Having created an affordable alternative to the £10,000 scientific cameras, Tom has been working on modifying the camera design so they can be deployed permanently on volcanoes, without the need for human interaction. To date, only Stromboli in the Aeolian Islands, and Etna just to the south, have fixed monitoring. “We are now beginning to build high time-resolution sulphur dioxide emission rate datasets from several volcanoes, the likes of which are quite rare in volcanology,” he says.

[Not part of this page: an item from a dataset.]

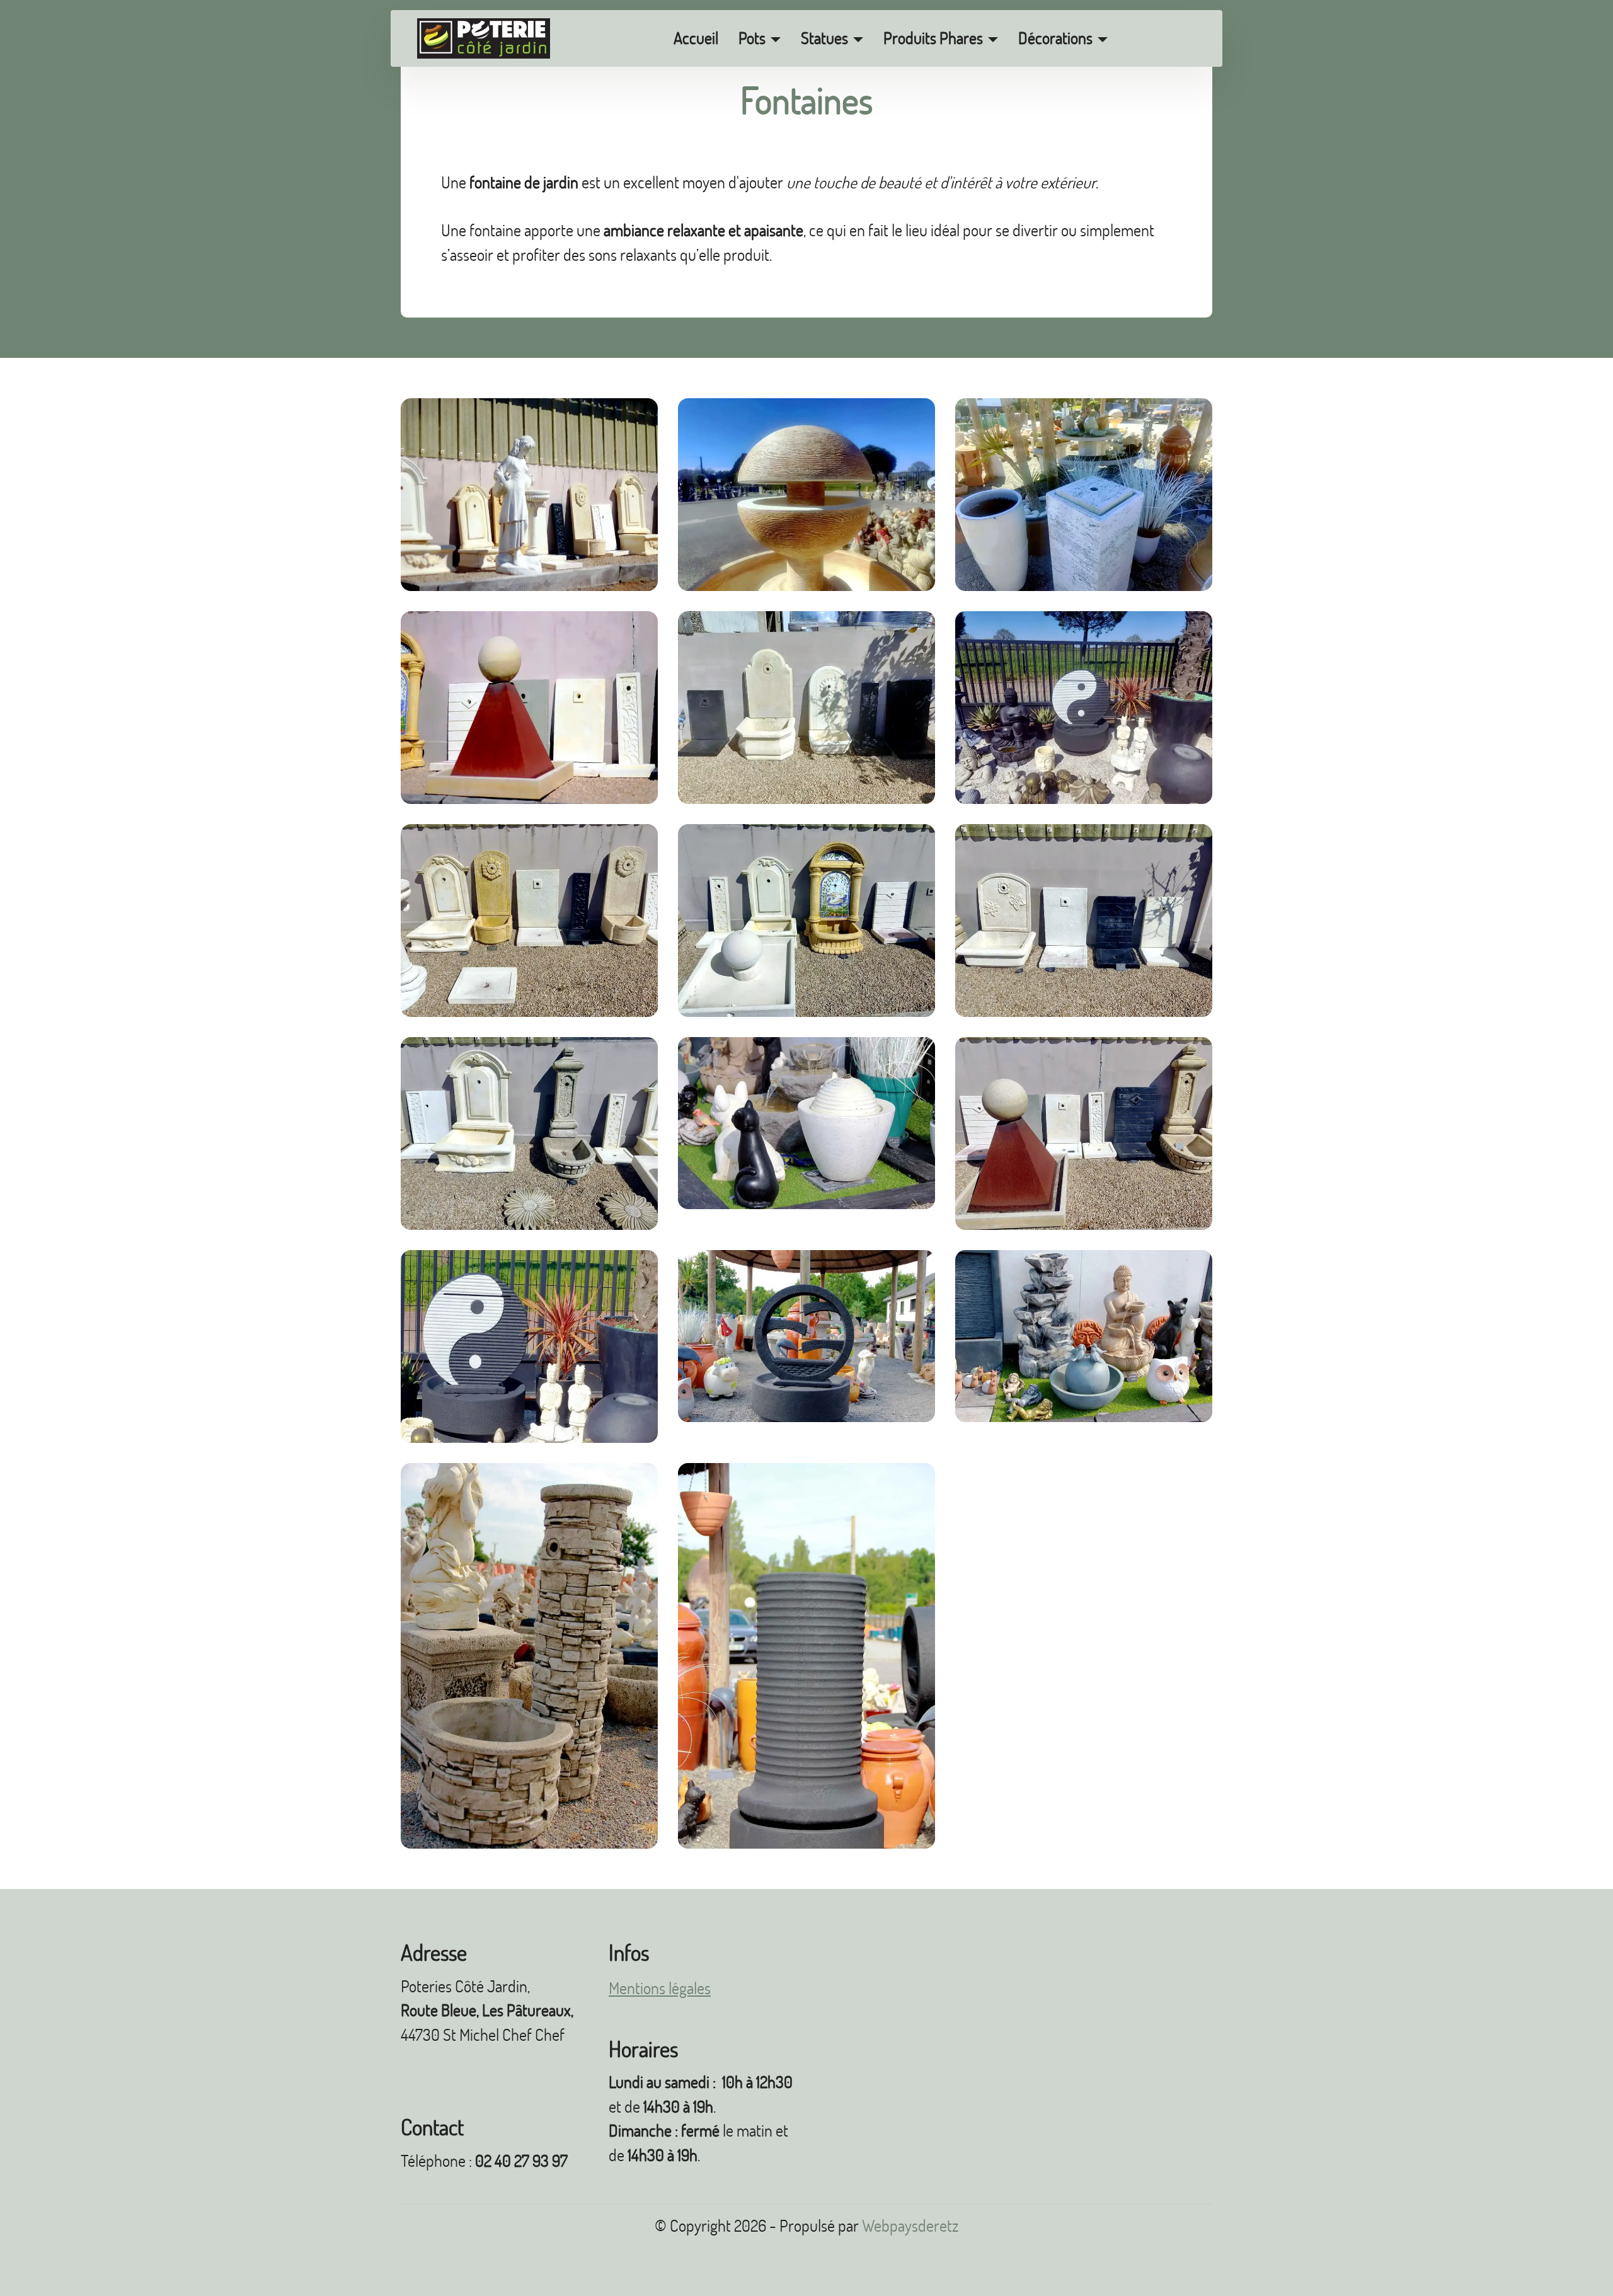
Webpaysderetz (910, 2225)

Optical depth image captured at Lascar volcano near Buenos Aires with a control rectangle of clear sky

Getting the cameras installed on hazardous volcanoes is no mean feat! Using a Starlink satellite connection has helped them overcome the major issue of handling and processing the terabytes of data each camera acquires each year, as well as partially solving issues relating to debugging camera installations remotely. With cameras in the Amazon rainforest as well as the Atacama desert, temperature extremes and huge amounts of rainfall add to the challenges. However, once in place, they’ll give volcanologists significantly improved monitoring capabilities that contribute to longer-term volcanological research – an increasingly critical aspect of their work “since a volcano can exhibit significant changes in activity over a wide range of time scales.